• SUPPLIED TEXT:

The same will be true of Clinton. Any charges leveled against her will bring, from some corners, charges of sexism, of statements that "the same would never be said of a man."

Republican candidates should count on that and be prepared to defend their words before the criticism is ever leveled.

Fortunately, Clinton's baggage is so heavy, there will be a lot to level.

Her most recent scandals have occurred since she left only the second public office she ever held -- secretary of state.

Earlier this year, it became public knowledge that she did not use a secure computer server while she headed the Department of State and that her office -- perhaps illegally -- deleted tens of thousands of emails written during her tenure there.

Just before that, the Clinton Foundation that she, her husband and their daughter head was revealed to have accepted -- inappropriately if not illegally -- millions of dollars from foreign countries during her tenure as secretary of state.

Either miscue would have removed most candidates from consideration, but many low-information voters sadly see her owed the nomination because she as first lady was wronged by her husband's sexual indiscretions while in the White House or because she was a favorite for the nomination in 2008 but was caught and surpassed by the hope-and-change-spouting Obama.

It's her turn, they believe, which is a truly terrible reason to vote for someone for the top job in the free world.

Even without the more recent scandals, Clinton's tenure as secretary of state during Obama's first term provides plenty of reason her candidacy should be a non-starter.

In recent months, the best supporters could say about her time in the office is that she traveled a lot. It's what happened when she traveled, though, that was the problem.

U.S.-Russia relations, which at one point Clinton was said to have "reset," are at their lowest point since Russia was a part of the Soviet Union.

Relations with Israel, the strongest U.S. ally in the Middle East, are at their lowest point since the Jewish state became a country in 1948.

• PROVIDED DATA:
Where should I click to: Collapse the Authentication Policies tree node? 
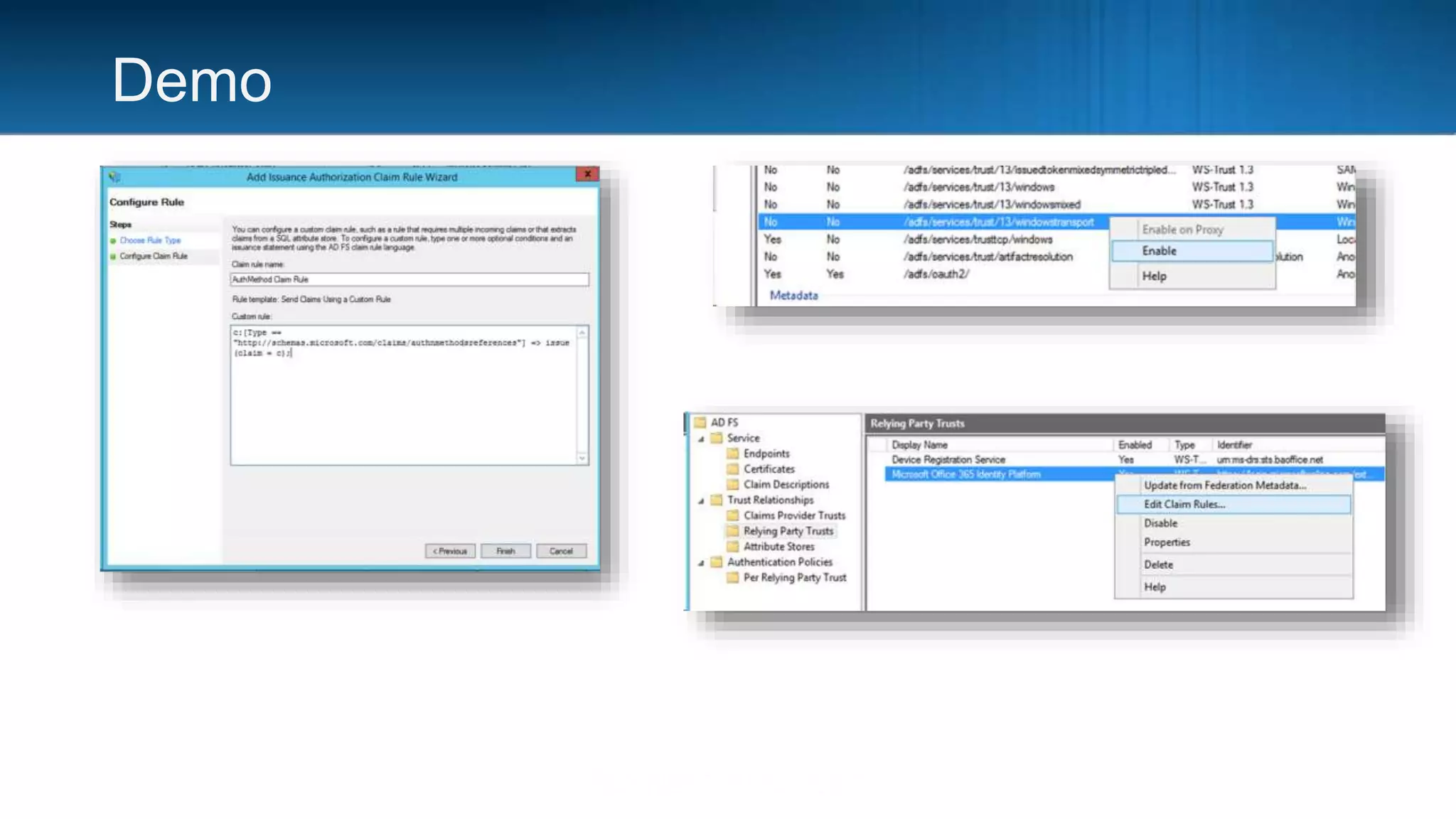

• PROBLEM DETAILS: Carry on the commentary on Clinton's candidacy, starting after its last sentence about relations with Israel.

• TASK OUTPUT:
The overall situation in the Middle East is one of turmoil, much of it -- such as the rise of the Islamic State -- born while Clinton served as secretary of state.

She'll also continue to be dogged in the region from the 2012 terrorist attack at the diplomatic compound in Benghazi, Libya, where four Americans died. Though it knew better, the Obama administration initially blamed the attack on response to an anti-Islam video. And she later callously responded, "What difference, at this point, does it make?" before a Senate hearing on how and why the four died.

Republicans will have much more from which they can dish, from her blank slate after eight years in the U.S. Senate to her poor-mouthing about being broke when she and her husband left the White House, and from her cozy relationship with Wall Street (not favored by the growing extremist left wing of her party) to the myriad of kerfuffles of which she was a party during her husband's administration.

Clinton, at this point a virtual lock for her party's nomination, nevertheless has to convince Middle America she's one of them if she wants the keys to the White House. Middle America wasn't buying in 2008, and now she has the albatross of the Obama administration tied around her neck. Her fate likely will be determined by whether the Republicans decide to wear an albatross of their own.